December 2, 2016
CFTC Unanimously Approves Proposed Rules Establishing Swap Dealer and Major Swap Participant Capital Requirements
Washington, DC — The U.S. Commodity Futures Trading Commission (CFTC) today unanimously approved proposed rules establishing swap dealer (SDs) and major swap participant (MSPs) minimum capital requirements. As required by the Dodd Frank Wall Street Reform and Consumer Protection Act, the rules propose minimum levels of qualifying capital for SDs and MSPs that are not subject to the capital rules of a prudential regulator.
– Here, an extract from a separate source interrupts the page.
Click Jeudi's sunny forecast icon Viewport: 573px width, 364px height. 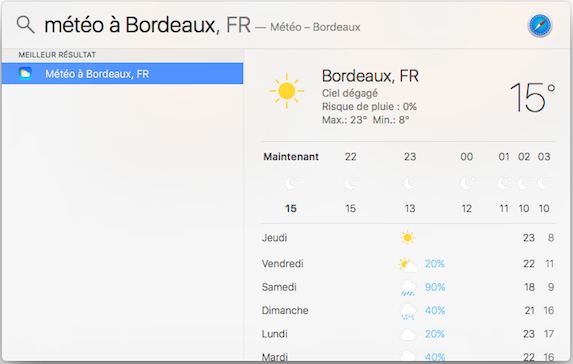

The proposed rules generally permit the application of alternative approaches based upon existing U.S. bank regulators’ capital requirements or the CFTC’s future commission merchant and the Securities and Exchange Commission’s broker-dealer net liquid asset capital requirements. The proposal further provides that SDs predominantly engaged in non-financial activities and MSPs may elect minimum capital requirements based upon the tangible net worth of the entities. Also, SDs may use internal models for purposes of computing their regulatory capital, subject to prior approval by either the CFTC or the National Futures Association. The rules would also require certain SDs and MSPs to satisfy defined liquidity requirements.
In addition, the rules also propose recordkeeping, reporting and notification requirements for SDs and MSPs relative to their respective capital requirements. The proposal would also allow the CFTC to issue capital comparability determinations to foreign jurisdictions or foreign SDs under a program of substituted compliance. The CFTC had proposed SD and MSP capital requirements in 2011, but as global consultation on appropriate margin standards for uncleared swaps was proceeding, no further action was taken. Since the CFTC’s margin requirements are now final and being implemented, the CFTC is re-proposing capital standards for SDs and MSPs. The proposed rules are required to be implemented under sections 4s(e) and (f) of the Commodity Exchange Act, as added by Section 731 of the Dodd-Frank Act.
The comment period for this proposal will be open for 90 days following the publication in the Federal Register.